**Apply what you read**
**a.** In the hepatitis notes, swap "fever" for "high fever" and write out everything from "Several bacteria, fungi" down to "leishmaniasis and amebiasis.".
**b.** According to the hepatitis notes, what are the most reliable indicators of hepatitis D?
**c.** Continue the hepatitis notes from where they stop.

Source document Block Start

HCV is major cause of liver disease work wide. The most common risk factors are drug abuse, multiple sex partners, surgery and unknown. Perinatal transmission occurs but at the very low percentage compared to HBV. HCV is very unstable giving rise to multiple genotypes and subtypes that there is no vaccine yet. Incubation period ranges from 4 to 26 weeks. Clinically about 85% of patients are asymptomatic the only signs could be high transaminases and HCV RNA is blood. Only rare cases are severe, there is also a small percentage of patients that are able to clear the infection for unknown reasons. Most patients develop chronic disease and 20% of them eventually show cirrhosis. HCV is associated with metabolic syndromes and is able to give rise to insulin resistance and nonalcoholic fatty liver disease. Histologically represents a very dense inflammatory infiltrate that becomes organized into a follicle with a germinal center, HCV may induce steatosis in the centrilobular area centrilobular area.
Hepatitis D?
Infections can occur in different settings: co infection which is exposure to both HDV and HBV it results in acute hepatitis, super infection which is a chronic carrier of HBV and is exposed to new HDV and causes sever acute hepatitis. Patience with HDV usually present very severe chronic hepatitis. HDV RNA is detectable in blood and liver days before acute symptomatic disease. IgM Anti HDV are the most reliable indicators. Histologically it shows interface hepatitis and many plasma cells and lymphocytes.
Hepatitis E?
It is a waterborne infection that occurs primarily in young or middle-aged adults. It is a zoonotic disease which uses monkeys cats pigs and dogs as reservoirs. It has a very high mortality rate among pregnant women approaching 20%. It accounts for 30 to 60% of cases of acute hepatitis in India. Clinically it is mostly asymptomatic, the course is characterized by a rise in ALT and then the appearance of IgM Anti HEV. Histologically is characterized by necrosis in the central area and bile plugs.
What is non hepatotrophic hepatitis?
Several bacteria, fungi and other parasite can cause liver damage. The most common are CMV and HSV which are non hepatotrophic viruses, bacteria such as S. Aureus, S. Typhi and T. Pallidum. They may proliferate in the biliary tree causing Ascending Cholangitis, jaundice may account due to biliary obstruction. Bacteria may give rise to abscesses and are associated with fever, pain and tender hepatomegaly. Parasites involved in the disease are malaria, schistosomiasis, ecchinococcosis, leishmaniasis and amebiasis.
Autoimmune hepatitis?

Source document Block End
Records Block Start

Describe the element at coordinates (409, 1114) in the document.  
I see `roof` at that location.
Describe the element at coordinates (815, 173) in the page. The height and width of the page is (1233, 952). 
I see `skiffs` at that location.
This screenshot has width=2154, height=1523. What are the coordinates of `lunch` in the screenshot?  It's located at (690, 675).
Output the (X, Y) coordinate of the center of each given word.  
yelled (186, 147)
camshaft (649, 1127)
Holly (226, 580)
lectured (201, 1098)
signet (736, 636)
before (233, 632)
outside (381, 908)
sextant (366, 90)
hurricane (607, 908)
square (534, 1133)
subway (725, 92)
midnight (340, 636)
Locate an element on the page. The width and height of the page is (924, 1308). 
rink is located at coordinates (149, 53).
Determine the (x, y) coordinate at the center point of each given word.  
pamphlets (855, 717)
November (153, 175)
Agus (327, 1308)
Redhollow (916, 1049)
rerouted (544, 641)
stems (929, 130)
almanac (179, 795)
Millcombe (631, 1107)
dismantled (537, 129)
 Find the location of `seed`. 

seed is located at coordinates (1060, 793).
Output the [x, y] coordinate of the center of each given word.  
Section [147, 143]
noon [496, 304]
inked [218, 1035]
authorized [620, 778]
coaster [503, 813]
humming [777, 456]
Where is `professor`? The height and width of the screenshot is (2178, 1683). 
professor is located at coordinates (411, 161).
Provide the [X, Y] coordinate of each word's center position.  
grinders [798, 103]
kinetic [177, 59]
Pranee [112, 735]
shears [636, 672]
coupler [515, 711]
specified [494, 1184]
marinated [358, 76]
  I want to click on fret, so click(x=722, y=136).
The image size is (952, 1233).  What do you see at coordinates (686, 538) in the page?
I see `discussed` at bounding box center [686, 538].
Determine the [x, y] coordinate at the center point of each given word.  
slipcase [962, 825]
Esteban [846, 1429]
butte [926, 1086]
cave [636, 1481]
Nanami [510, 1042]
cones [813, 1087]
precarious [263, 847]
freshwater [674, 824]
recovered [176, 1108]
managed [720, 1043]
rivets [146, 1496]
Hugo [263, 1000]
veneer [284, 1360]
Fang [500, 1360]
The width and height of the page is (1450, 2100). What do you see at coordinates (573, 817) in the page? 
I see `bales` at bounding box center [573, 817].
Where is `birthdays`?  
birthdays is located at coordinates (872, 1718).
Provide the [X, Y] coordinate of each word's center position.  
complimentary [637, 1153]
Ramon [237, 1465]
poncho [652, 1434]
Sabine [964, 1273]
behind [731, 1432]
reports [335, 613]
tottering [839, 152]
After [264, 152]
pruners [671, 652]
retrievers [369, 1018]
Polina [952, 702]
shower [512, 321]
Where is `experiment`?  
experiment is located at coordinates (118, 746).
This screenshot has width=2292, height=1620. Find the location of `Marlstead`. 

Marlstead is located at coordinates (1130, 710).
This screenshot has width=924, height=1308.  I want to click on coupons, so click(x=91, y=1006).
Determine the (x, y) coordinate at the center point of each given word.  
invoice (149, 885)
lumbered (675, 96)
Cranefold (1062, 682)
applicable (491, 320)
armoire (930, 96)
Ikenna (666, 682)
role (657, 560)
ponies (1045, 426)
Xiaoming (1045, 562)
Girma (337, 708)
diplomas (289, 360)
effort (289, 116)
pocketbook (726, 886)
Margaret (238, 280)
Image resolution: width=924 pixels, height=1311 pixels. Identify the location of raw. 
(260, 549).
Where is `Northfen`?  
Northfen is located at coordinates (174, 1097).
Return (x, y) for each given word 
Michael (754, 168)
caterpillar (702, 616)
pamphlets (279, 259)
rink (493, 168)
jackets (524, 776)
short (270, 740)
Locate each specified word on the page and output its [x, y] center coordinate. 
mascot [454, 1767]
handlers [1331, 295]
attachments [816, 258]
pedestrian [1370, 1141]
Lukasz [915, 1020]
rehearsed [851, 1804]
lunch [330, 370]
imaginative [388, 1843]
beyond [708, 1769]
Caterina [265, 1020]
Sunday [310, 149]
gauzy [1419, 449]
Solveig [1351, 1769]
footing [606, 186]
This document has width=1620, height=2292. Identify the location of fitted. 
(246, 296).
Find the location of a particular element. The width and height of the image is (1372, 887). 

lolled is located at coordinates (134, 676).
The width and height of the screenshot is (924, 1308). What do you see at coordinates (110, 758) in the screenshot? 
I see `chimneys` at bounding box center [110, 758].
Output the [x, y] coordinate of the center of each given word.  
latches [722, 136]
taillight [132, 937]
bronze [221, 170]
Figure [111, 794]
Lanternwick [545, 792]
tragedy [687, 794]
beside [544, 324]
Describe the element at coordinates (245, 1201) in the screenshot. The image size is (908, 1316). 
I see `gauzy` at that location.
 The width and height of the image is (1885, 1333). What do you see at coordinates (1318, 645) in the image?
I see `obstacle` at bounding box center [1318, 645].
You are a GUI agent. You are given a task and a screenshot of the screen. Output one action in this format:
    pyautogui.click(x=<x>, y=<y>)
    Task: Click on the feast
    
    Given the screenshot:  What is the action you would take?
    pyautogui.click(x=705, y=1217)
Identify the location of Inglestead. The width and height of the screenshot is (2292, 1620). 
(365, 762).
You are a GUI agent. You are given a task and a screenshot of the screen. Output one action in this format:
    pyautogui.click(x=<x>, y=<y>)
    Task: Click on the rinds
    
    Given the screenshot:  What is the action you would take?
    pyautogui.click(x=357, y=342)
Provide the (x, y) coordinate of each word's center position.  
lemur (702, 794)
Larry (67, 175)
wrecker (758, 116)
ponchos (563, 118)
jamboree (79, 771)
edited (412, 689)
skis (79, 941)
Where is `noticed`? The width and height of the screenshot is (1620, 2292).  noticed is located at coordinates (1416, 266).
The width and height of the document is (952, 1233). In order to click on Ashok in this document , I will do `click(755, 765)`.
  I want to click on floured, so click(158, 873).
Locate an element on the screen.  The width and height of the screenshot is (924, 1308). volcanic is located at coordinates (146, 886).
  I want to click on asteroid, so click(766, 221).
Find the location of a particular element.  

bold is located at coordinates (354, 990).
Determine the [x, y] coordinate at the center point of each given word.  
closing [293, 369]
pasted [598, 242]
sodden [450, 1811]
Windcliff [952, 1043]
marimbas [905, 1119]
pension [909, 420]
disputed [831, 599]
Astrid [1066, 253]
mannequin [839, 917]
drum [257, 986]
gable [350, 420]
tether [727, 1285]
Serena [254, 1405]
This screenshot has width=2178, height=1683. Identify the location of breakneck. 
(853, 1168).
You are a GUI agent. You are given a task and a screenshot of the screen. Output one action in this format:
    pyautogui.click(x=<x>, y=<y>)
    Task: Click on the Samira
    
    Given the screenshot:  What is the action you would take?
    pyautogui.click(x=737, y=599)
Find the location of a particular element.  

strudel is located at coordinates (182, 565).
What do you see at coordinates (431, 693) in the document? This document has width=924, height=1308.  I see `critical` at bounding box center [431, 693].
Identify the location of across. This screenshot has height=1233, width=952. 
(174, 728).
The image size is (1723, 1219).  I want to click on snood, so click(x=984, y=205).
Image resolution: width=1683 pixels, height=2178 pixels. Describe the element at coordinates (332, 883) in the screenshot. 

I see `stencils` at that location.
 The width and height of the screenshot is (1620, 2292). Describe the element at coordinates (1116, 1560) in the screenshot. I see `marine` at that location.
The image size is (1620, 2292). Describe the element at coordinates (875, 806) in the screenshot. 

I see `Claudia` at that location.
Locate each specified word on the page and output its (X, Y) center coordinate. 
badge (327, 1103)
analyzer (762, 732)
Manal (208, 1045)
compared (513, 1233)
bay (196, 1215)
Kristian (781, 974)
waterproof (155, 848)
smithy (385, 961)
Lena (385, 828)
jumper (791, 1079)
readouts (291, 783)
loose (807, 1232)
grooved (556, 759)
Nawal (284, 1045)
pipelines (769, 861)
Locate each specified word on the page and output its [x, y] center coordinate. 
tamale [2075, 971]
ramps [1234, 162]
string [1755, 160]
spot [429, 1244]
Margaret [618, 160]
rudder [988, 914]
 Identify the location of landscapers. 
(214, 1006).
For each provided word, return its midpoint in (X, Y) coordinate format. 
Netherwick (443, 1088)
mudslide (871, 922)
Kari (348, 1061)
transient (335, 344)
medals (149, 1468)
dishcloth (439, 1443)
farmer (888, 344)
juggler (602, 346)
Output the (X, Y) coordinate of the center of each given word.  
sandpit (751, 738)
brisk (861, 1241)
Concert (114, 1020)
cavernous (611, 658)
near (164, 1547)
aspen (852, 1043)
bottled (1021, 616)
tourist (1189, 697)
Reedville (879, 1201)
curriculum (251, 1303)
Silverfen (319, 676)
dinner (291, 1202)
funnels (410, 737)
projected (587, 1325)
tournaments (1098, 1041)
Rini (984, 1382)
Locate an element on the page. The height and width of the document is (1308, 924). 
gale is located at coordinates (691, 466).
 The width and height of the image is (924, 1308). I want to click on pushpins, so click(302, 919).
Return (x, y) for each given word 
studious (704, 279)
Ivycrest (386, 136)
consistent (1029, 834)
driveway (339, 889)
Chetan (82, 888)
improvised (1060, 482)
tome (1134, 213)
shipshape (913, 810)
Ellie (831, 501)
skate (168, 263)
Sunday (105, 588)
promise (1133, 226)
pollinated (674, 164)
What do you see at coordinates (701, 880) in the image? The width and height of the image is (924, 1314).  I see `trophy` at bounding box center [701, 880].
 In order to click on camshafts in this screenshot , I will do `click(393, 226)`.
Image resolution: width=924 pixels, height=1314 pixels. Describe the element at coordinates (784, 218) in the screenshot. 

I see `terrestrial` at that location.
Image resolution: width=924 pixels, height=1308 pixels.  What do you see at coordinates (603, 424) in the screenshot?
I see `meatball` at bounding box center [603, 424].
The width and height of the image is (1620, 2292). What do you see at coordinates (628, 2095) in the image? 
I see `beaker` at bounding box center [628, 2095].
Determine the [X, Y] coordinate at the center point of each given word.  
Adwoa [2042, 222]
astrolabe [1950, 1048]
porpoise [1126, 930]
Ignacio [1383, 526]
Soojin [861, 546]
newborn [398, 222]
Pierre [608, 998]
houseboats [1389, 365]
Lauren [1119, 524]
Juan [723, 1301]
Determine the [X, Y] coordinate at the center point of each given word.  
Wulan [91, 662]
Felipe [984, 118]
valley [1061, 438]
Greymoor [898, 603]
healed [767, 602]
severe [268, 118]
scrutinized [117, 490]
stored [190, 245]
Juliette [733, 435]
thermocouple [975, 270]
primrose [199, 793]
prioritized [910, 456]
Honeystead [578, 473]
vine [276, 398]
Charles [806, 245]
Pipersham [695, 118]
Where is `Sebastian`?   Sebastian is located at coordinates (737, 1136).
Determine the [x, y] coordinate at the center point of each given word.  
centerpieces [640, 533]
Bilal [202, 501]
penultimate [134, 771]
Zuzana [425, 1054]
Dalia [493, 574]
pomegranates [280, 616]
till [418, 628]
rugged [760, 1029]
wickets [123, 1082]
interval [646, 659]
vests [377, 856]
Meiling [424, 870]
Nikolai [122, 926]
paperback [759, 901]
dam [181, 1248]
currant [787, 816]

Records Block End

**Replies**
**a.**
Several bacteria, fungi and other parasite can cause liver damage. The most common are CMV and HSV which are non hepatotrophic viruses, bacteria such as S. Aureus, S. Typhi and T. Pallidum. They may proliferate in the biliary tree causing Ascending Cholangitis, jaundice may account due to biliary obstruction. Bacteria may give rise to abscesses and are associated with high fever, pain and tender hepatomegaly. Parasites involved in the disease are malaria, schistosomiasis, ecchinococcosis, leishmaniasis and amebiasis.

**b.** IgM anti-HDV.

**c.**
Chronic progressive hepatitis with features of autoimmune disease such as genetic predisposition, associated with other autoimmune diseases, presence of autoantibodies and response to immunosuppressants. Female predominance, 74% and highest in north Europe. Type 1 in middle aged and older patients with anti nuclear antibodies, anti smooth muscle antibodies and anti soluble liver antigen. Type 2 in children and teenager presents anti liver kidney microsome and anti liver cytosol antibodies. Clinically it may be indolent, but it usually has acute presentation. Prognosis is better in adults. Cirrhosis occurs in at least 40% of cases. Histologically it shows necrosis, plasma cells and sometimes even biliary duct damage. Immunosuppressants and steroid have a food response.
What is drug and toxin induced liver injury?
Predictable hepatotoxins such as acetaminophen, unpredictable hepatotoxins such as chlorpromazine, chemotherapy of colorectal cancer, glucocorticoid may cause steatosis and chemotherapy in general. Histologically presents with patters of acute hepatitis. There is an important amount of eosinophils, granulomas and necrosis.
What is alcohol liver disease?
Excessive alcohol consumption is the leading cause of liver disease. Daily intake of 80 g or more of ethanol a day generates a significant risk of severe hepatic injury. Other factors such as gender, ethnicity and other conditions are important. The exact causes our unknown but some factors are known to play important roles such as acetaldehyde which impacts reactive species.
Five year survival approached 90% with abstainers and those who are free of jaundice and ascites. It drops to 50% in those who continue drinking. In end stage alcoholic liver disease the main causes of death are HCC, hepatic coma, infection and GI hemorrhage.